Blog

A Tutorial on Automating Operational Tasks in AWS Lambda

29 Sep, 2017
Xebia Background Header Wave

In this blog post I would like to share an approach to easily develop, test and deploy an operational task in AWS. For example, to suspend AWS resources outside business hours. To schedule back-ups of AWS services which do not meet your requirements. Or to discover abuse of the powers users usually get, and take immediate action.
Lambci did a great job in creating a solution to test a lambda function locally with Docker. Operational lambda functions use other AWS services as well. After writing your lambda function, you have to create a script to deploy the function, and this includes writing a policy and role. It also takes some time to update and invoke te function, just to test. Wouldn’t it be great if the lambda function in Docker runs with the same role? Even deploying roles and policies becomes an easy job, and you’re near to deploy your first operational task. Most DevOps engineers understand Python, or will at least be able to copy+paste+rewrite python scripts, so that’s why I’ve chosen Python instead of any other supported language.
Since botocore is sometimes outdated in the AWS Lambda production environment, and lambci docker-lambda logically too, another bonus is added to give you an easy way to install botocore as part of your function regardless the OS you’re using. Why did I care? At this moment of writing, I wanted to stop my development RDS instances, and the rds.stop_instances() is part of a more recent botocore library.
I could have easily distributed a cloudformation or terraform template, but this blog post is not only there to deploy your function to production. Rather it has the intend to learn more about AWS than just deploying a lambda function. If discovered by using the AWS CLI:

  1. Saved time by not having to read lots of documentation
  2. Get direct feedback while learning
  3. Easily fall back on the management console (ui)
  4. Stacking different resources, instead of deploying the whole stack at once
  5. Eventually creating Terraform or Cloudformation becomes an easy job

Prerequisites

Before we start, let’s set some variables. Change them here if you don’t want to replace them later in this guide. Or put it in a file settings.cfg and initialize them with the command source settings.cfg.

ACCOUNT_ID=1234567890
AWS_PROFILE=yourprofile
AWS_REGION=eu-west-1
FUNCTIONNAME=MyOpsFunction
ROLENAME=LambdaExecutionRole
STACKNAME=RolePolicyForMyDocker

Other prerequisites; verify if the following commands work on your command line: jq, docker, zip, aws. Otherwise use Google to learn how to install and use these tools. You should also have a basic understanding of Docker, AWS in general, and of the AWS CLI with multiple profiles.
Also set your default aws profile with the following command, otherwise you must add –profile in every aws command. You can skip this step if you only have the default profile.

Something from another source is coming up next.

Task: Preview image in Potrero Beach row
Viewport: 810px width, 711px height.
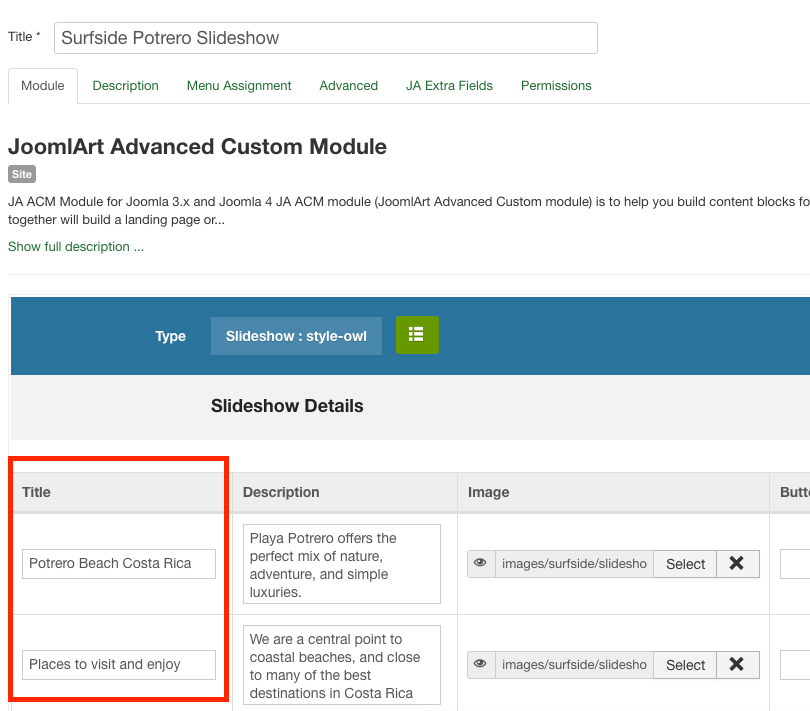Action: [481, 564]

export AWS_DEFAULT_PROFILE=<yourprofilename>

Deploy the role to AWS

For the assume_role.json policy document, you copy and paste the following code into assume_role.json, and replace for your account_id (similar to: 111122223333), and replace for your username corresponding to the profile you’re using in the CLI. It basically allows services like Lambda, and your username to assume this role. Assume means: generate temporary credentials and use them in this case to access AWS resources. It also allows Lambda to assume the same role.

{
  "Version" : "2012-10-17",
  "Statement": [ {
    "Effect": "Allow",
    "Principal": {
      "Service": [ "lambda.amazonaws.com" ]
    },
    "Action": [ "sts:AssumeRole" ]
  },
  {
    "Effect": "Allow",
    "Principal": {
      "AWS": [ "arn:aws:iam::<account_id>:user/<username>" ]
    },
    "Action": [ "sts:AssumeRole" ]
  } ]
}

The policy itself is copied to lambda_policy.json, which currently gives Lambda access to write logs and list all buckets in your account. You should always develop with the principle of “Least Privilege” in mind. So if you’re just stopping ec2 instances, don’t specify ec2:* or even *.* as the action, but just the specific permission: ec2:StopInstances. Consider using the specific resource ARNs you own within your account, by specifying the Resource condition too.

{
  "Version": "2012-10-17",
  "Statement": [ {
      "Sid": "BaseLambdaPolicyForLogs",
      "Effect": "Allow",
      "Action": [
        "logs:CreateLogGroup",
        "logs:CreateLogStream",
        "logs:PutLogEvents"
      ],
      "Resource": "arn:aws:logs:*:*:*"
    },
    {
      "Sid": "YourLambdaPolicy",
      "Effect": "Allow",
      "Action": [
        "s3:ListAllMyBuckets"
      ],
      "Resource": "*"
    } ]
}

When you created the files lambda_policy.json and assume_role.json including the appropriate permissions, you can run the following commands to deploy the role and policy to AWS. Make sure the variables are set correctly.

aws iam create-role \
--role-name ${ROLENAME} \
--assume-role-policy-document file://assume_role.json
aws iam put-role-policy \
--role-name ${ROLENAME} \
--policy-name ${ROLENAME}-policy \
--policy-document file://lambda_policy.json

Develop a basic lambda function

Create a new folder and file: lambda_function/lambda_function.py, and copy the following content. It doesn’t contain any real functionality, it’s just printing the current boto3 and botocore version for now. Also logging is included, because this is a very useful library for structured logging.

import boto3
import json
import botocore
import logging

log = logging.getLogger(__name__)
log.setLevel(logging.INFO)
logging.basicConfig(
    level=logging.INFO,
    format="%(asctime)s - %(name)s (%(lineno)s) - %(levelname)s: %(message)s",
    datefmt='%Y.%m.%d %H:%M:%S')

def lambda_handler(event, context):
    log.info("Boto3 Version: " + boto3.__version__)
    log.info("Botocore Version: " + botocore.__version__)

Test the lambda function

First let’s test if the lambda function works, just like lambci intended. Run the command from the project directory. If you’re not executing this command from the project directory, you’ll get the error: “Unable to import module ‘lambda_function’: No module named lambda_function”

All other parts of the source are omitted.